Definition of optimal control

Recommended therapeutic targets laid down by the ADA for management of patients with diabetes were used as the optimal cutoff levels. Optimal glucose control was defined as HbA1c of <7% and LDL cholesterol was defined as <100 mg/dL. Optimal SBP and DBP were defined as 130 and 80 mmHg, respectively.8

Statistical analysis

Data were entered and analyzed using the Statistical Package for Social Sciences version 16.0. The findings were expressed in terms of proportions. Chi-square test was used to study the difference between the optimal versus non optimal glycemic control groups. P-value <0.05 was considered as statistically significant. Factors likely to be associated with glycemic control were further assessed by an independent sample t-test and logistic regression analysis.

Results

The mean (SD) age of the total study sample (n=2422) was 52 (11) years and 65% of them (n=1563) were males. Descriptive data of the participants in the study are shown in Table 1.

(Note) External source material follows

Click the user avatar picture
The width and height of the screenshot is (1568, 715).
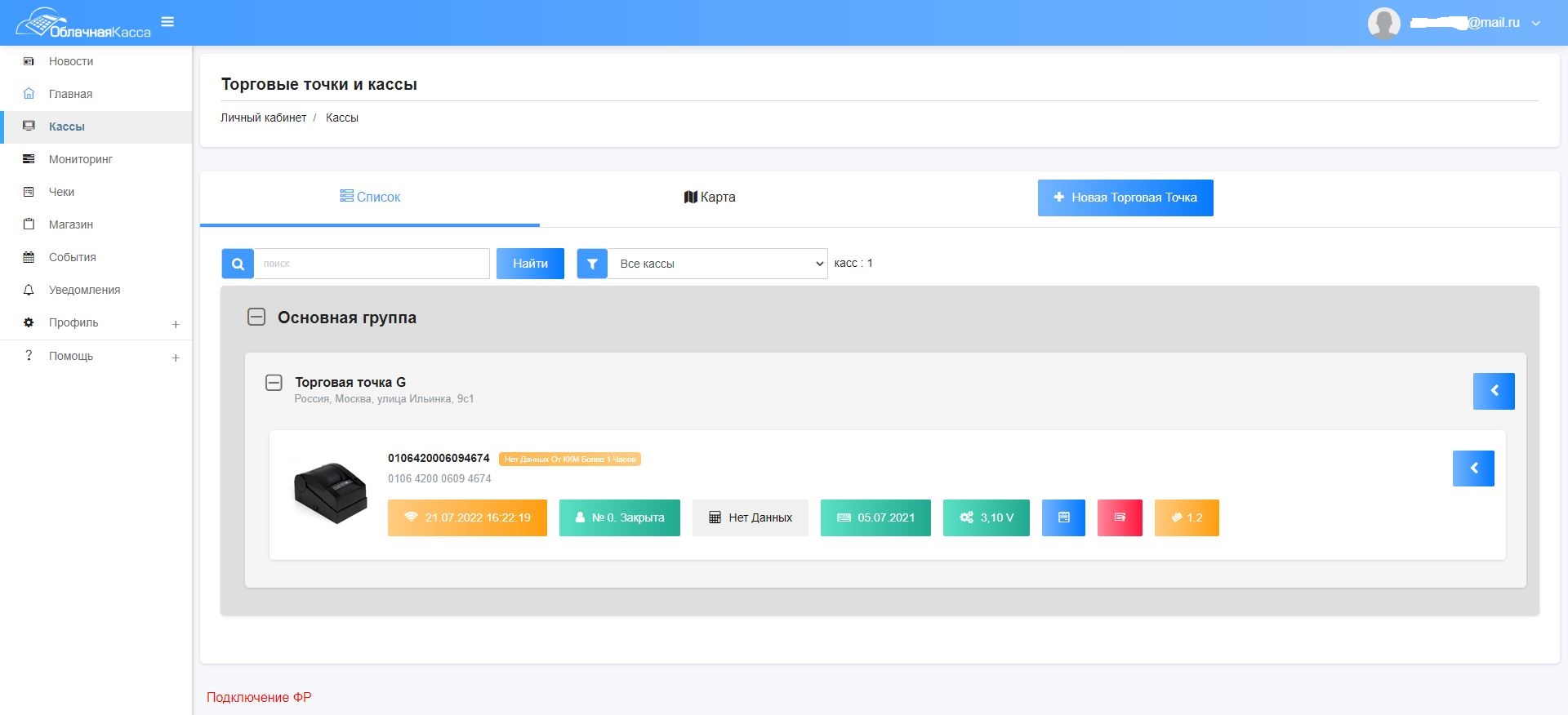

Table 1 Descriptive data of the patients with diabetes (n=2422)

Abbreviations: SBP, systolic blood pressure; DBP, diastolic blood pressure; HbA1c, glycosylated hemoglobin; LDL, low-density lipoprotein.

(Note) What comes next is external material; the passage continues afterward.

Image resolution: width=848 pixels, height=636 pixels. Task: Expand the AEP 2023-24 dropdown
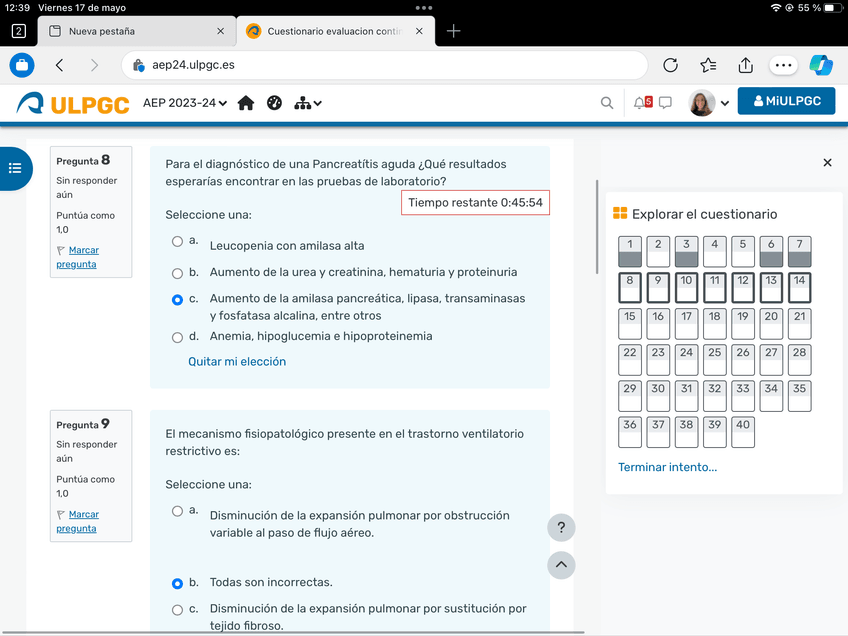pyautogui.click(x=185, y=103)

Table 2 shows the metabolic control of the study group with regard to the individual risk factors considered. Of the total study sample, only 48 (2%) had optimal control with regard to all four parameters: glucose, LDL, SBP and DBP.

Table 2 Metabolic control with regard to control on HbA1c and low-density lipoprotein

Abbreviations: HbA1c, glycosylated hemoglobin; LDL, low-density lipoprotein; SBP, systolic blood pressure; DBP, diastolic blood pressure.

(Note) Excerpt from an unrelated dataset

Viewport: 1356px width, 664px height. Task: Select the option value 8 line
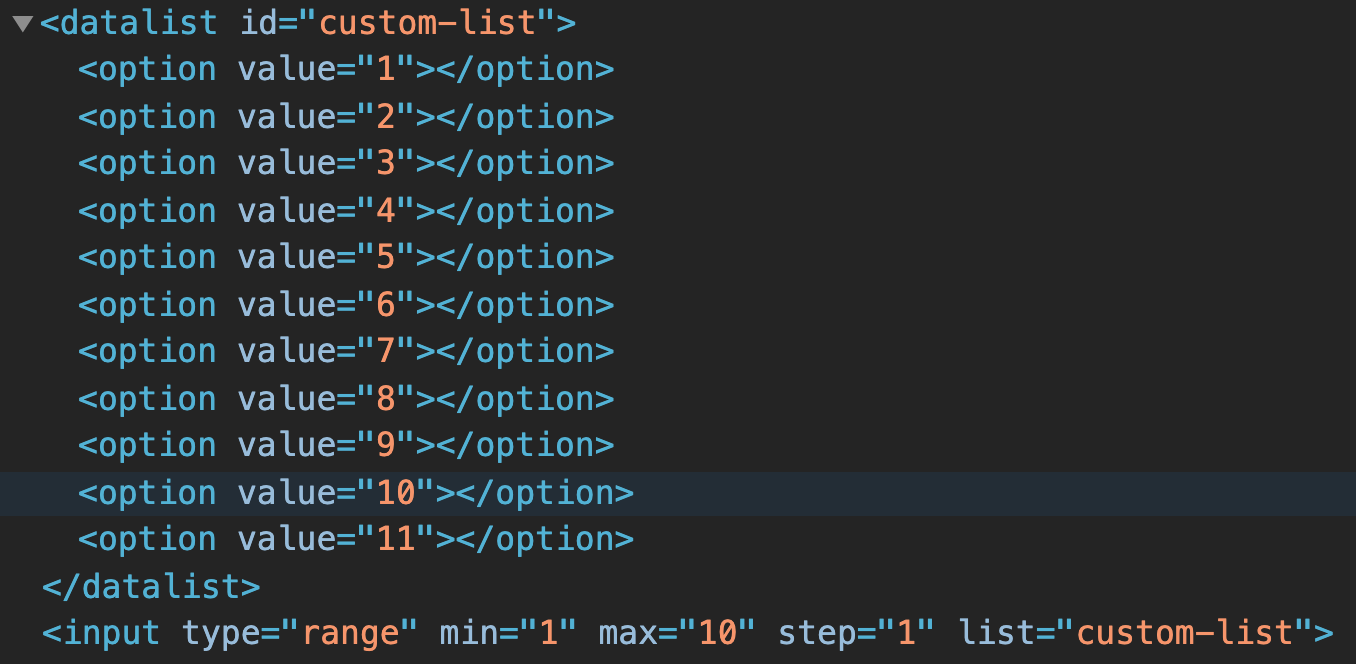[346, 398]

Table 3 shows a comparison of characteristics in relation to glucose control in patients with diabetes. Patients with optimal control of glucose were significantly different with those with suboptimal glucose control with regard to age, duration of disease, gender and BMI (P <0.05). Regression analysis revealed that only age (OR = 1.02; 95% CI: 1.01–1.03) and duration of T2DM (OR =0.97; 95% CI: 0.95–0.98) were significantly associated with optimal blood glucose control.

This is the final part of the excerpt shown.